17-02-2021

Een omgevingsvergunningplicht voor het kappen van bomen? Vergeet het bestemmingsplan niet!

Voor het kappen van een of meer bomen kan vereist zijn dat een omgevingsvergunning wordt aangevraagd bij het college van burgemeester en wethouders. Kappen kan namelijk vergunningplichtig zijn op grond van de APV of de Bomenverordening van een gemeente. Een vergunningplicht voor het rooien van bomen kan daarnaast ook volgen uit het bestemmingsplan dat van toepassing is. Dit komt in de praktijk geregeld voor. Wanneer zowel de gemeentelijke verordening als het bestemmingsplan een vergunningplicht voorschrijft, zal degene die van plan is bomen te kappen op beide grondslagen een omgevingsvergunning moeten aanvragen. Dit wordt geïllustreerd door een uitspraak van de Afdeling bestuursrechtspraak van de Raad van State (“de Afdeling”) van 27 januari 2021 (ECLI:NL:RVS:2021:159).

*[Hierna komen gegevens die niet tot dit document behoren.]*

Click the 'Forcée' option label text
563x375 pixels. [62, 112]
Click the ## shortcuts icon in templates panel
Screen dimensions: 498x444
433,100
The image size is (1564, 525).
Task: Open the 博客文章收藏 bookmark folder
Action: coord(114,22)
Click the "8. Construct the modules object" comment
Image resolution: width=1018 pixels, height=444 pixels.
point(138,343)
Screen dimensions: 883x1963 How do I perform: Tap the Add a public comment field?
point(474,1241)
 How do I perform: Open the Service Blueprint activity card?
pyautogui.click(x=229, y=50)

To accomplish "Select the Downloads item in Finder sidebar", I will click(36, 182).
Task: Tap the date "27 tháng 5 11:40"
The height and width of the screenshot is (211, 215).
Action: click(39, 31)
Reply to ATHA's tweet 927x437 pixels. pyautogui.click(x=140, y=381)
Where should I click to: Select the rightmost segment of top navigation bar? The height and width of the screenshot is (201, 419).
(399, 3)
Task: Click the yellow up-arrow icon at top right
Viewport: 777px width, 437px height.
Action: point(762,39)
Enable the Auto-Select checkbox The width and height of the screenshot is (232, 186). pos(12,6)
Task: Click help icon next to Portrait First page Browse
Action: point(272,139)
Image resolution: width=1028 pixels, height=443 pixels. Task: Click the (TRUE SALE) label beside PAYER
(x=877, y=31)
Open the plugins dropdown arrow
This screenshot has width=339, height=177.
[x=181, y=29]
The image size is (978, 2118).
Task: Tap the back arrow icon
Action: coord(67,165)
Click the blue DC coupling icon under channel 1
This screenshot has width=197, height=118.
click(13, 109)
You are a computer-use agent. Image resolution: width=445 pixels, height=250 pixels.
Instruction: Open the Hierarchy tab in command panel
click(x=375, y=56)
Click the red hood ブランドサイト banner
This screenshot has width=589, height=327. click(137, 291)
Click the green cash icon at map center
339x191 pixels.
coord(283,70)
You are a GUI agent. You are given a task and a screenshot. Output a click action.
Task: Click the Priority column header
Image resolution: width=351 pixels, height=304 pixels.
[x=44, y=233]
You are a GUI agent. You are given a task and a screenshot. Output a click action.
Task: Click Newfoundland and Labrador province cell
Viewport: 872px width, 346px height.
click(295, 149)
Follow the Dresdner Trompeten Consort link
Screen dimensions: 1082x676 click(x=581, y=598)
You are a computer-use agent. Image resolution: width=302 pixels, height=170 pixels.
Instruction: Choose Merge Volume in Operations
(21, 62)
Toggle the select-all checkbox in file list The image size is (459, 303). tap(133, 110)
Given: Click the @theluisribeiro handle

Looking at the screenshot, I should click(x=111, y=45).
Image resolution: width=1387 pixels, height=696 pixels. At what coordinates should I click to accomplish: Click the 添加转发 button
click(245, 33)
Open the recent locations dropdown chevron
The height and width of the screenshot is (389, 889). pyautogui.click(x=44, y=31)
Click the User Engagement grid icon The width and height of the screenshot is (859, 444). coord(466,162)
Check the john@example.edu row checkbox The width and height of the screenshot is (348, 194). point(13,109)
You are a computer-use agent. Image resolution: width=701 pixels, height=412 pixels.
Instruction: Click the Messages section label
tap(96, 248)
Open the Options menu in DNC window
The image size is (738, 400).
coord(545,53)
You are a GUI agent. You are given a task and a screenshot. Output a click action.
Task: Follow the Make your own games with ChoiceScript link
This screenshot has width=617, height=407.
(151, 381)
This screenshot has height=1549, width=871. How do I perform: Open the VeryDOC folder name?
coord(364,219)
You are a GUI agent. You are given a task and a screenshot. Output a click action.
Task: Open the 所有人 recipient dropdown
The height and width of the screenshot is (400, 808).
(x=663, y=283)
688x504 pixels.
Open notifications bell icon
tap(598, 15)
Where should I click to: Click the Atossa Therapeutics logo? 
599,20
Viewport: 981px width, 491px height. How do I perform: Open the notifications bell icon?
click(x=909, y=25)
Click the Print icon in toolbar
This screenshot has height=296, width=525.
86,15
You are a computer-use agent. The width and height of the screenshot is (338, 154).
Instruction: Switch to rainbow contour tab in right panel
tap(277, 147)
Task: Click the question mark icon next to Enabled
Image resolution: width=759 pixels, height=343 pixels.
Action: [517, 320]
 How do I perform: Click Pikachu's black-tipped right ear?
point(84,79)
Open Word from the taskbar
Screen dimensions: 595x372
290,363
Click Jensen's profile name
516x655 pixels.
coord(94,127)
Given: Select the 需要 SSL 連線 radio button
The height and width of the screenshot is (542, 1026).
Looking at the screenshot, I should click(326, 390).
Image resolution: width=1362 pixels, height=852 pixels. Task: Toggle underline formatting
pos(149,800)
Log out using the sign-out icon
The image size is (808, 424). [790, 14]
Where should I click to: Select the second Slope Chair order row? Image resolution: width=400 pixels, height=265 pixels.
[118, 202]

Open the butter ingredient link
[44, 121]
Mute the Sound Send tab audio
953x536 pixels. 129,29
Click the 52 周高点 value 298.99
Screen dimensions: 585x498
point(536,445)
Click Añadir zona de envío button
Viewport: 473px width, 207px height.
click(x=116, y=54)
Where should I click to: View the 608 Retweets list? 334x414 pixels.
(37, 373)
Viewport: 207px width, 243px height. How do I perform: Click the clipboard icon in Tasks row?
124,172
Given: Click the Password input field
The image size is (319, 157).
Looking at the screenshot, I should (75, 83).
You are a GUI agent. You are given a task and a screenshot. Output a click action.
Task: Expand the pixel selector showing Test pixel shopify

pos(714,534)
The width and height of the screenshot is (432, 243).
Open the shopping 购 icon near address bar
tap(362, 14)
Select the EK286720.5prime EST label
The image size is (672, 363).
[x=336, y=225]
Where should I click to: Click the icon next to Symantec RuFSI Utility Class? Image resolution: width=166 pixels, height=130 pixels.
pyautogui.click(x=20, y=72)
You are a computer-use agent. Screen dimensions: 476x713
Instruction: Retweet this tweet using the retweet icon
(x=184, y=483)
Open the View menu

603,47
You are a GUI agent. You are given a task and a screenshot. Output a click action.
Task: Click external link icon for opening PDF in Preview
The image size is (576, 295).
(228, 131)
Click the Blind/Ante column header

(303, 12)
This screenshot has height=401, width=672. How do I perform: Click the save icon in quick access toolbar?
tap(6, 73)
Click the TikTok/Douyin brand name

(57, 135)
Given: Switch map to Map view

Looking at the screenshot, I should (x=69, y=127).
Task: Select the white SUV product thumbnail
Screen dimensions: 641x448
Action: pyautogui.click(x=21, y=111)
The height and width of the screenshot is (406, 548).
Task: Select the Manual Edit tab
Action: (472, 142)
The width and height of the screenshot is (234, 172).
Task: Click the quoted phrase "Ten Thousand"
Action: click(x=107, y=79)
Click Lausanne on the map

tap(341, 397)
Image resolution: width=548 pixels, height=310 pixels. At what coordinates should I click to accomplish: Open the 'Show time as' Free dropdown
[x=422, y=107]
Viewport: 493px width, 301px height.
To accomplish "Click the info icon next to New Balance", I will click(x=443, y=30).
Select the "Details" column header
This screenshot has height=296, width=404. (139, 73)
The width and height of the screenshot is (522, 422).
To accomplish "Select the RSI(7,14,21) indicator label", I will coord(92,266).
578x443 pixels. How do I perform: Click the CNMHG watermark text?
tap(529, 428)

In deze uitspraak is door het college van burgemeester en wethouders van Wassenaar (“het college”) een omgevingsvergunning verleend voor het kappen van 58 bomen bij een hotel. De vergunning is aangevraagd omdat in art. 4.11 Algemene Plaatselijke Verordening Wassenaar 2014 een vergunningplicht is opgenomen voor het vellen van houtopstanden. De omgevingsvergunning is aldus verleend voor de activiteit ‘kappen’ als bedoeld in art. 2.2 lid 1 aanhef en onder g Wabo. In hoger beroep ligt de vraag voor of daarnaast niet ook een omgevingsvergunning nodig is voor de activiteit ‘aanleggen’ als bedoeld in art. 2.1 lid 1 aanhef en onder b Wabo, aangezien ook in het vigerende bestemmingsplan een vergunningplicht is opgenomen voor het kappen van bomen.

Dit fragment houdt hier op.